**Exercise material:**
------------------------------------------------------------------------

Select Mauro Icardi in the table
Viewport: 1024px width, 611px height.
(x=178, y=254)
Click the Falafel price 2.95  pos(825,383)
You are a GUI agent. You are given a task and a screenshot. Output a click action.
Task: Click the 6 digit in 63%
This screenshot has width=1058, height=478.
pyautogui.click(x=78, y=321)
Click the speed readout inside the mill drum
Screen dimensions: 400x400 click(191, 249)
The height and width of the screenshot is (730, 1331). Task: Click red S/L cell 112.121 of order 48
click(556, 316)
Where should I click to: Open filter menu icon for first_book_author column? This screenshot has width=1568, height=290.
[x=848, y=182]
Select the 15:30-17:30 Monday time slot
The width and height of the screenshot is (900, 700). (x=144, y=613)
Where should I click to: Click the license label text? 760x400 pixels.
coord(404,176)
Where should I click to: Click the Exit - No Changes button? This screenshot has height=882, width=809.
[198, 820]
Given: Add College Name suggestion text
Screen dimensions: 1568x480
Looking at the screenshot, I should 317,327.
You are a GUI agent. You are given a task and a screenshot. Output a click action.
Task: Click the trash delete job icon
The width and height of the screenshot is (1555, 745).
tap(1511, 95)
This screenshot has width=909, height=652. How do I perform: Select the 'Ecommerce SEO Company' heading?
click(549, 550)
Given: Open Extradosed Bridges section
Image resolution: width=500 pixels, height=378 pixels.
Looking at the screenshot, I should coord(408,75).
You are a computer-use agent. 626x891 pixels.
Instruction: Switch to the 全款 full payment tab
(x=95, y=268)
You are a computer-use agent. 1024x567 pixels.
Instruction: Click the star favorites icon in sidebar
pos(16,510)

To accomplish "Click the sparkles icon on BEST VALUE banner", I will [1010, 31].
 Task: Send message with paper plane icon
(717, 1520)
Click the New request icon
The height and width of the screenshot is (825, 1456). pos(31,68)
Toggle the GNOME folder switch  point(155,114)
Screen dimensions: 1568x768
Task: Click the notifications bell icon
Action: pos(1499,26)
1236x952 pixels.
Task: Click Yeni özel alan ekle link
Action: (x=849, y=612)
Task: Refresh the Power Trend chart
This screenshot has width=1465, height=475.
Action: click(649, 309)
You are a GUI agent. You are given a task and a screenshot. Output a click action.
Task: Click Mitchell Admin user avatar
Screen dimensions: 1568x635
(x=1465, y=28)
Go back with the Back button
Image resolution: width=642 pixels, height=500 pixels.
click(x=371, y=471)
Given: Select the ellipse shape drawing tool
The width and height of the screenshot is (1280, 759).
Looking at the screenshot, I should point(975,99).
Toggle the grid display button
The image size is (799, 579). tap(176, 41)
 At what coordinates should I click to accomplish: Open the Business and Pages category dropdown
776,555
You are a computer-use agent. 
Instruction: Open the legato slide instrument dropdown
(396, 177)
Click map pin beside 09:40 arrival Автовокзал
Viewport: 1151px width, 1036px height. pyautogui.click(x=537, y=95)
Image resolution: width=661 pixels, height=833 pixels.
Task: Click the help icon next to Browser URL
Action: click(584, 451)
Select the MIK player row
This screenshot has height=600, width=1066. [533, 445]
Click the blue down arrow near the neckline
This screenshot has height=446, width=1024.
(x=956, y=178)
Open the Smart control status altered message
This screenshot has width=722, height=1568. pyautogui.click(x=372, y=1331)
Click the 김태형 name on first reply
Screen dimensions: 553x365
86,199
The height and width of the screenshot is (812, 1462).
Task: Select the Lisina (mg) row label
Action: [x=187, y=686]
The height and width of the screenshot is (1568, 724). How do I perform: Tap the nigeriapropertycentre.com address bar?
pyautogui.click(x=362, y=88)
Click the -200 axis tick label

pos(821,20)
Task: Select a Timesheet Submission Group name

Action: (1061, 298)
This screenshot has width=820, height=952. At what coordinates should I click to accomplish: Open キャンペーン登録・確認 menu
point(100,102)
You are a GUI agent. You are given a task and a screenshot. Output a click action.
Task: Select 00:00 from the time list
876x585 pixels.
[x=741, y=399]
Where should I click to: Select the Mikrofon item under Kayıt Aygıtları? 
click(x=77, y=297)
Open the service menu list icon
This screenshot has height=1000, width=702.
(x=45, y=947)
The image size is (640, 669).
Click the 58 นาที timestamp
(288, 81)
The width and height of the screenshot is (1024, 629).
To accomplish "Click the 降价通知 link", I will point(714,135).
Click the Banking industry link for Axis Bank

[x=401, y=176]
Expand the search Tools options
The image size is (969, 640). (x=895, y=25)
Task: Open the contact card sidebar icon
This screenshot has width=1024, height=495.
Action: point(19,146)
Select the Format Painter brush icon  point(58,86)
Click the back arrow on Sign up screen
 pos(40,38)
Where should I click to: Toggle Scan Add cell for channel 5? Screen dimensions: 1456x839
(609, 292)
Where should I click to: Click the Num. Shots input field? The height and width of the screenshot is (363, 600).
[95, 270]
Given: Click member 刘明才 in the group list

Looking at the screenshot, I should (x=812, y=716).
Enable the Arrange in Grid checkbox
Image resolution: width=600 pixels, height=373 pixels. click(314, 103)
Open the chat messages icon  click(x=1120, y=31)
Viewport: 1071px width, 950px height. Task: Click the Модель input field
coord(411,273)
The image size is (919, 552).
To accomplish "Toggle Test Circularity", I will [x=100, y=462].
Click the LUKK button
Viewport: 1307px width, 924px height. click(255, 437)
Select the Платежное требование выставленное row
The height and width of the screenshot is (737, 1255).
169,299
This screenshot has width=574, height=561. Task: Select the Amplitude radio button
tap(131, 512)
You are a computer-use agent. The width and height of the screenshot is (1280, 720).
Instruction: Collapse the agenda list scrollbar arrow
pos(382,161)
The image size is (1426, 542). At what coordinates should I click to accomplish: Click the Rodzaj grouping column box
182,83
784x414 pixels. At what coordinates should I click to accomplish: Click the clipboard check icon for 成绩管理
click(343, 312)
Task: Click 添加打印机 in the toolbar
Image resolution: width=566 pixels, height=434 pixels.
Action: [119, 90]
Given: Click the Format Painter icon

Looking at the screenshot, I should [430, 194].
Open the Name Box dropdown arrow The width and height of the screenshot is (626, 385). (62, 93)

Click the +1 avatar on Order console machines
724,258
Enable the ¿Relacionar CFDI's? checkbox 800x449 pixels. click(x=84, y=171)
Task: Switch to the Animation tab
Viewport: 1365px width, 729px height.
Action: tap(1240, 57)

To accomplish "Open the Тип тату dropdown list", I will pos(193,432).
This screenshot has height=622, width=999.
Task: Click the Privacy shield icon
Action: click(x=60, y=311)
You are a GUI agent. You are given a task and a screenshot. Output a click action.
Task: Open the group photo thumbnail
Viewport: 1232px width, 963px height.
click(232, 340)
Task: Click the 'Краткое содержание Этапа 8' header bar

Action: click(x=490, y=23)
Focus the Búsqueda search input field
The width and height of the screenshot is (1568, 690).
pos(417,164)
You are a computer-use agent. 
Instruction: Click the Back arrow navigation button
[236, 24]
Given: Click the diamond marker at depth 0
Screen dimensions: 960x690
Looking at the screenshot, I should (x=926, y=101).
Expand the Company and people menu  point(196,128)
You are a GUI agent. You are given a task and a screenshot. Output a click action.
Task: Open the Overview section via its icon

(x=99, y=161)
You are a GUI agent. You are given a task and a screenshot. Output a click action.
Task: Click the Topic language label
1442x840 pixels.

------------------------------------------------------------------------

**Exercise:**
Return each line from the data where the string "computer" can be found.

**Reply:**
You are a computer-use agent. 626x891 pixels.
You are a computer-use agent. 1024x567 pixels.
You are a computer-use agent. 
You are a computer-use agent. The width and height of the screenshot is (1280, 720).
You are a computer-use agent. 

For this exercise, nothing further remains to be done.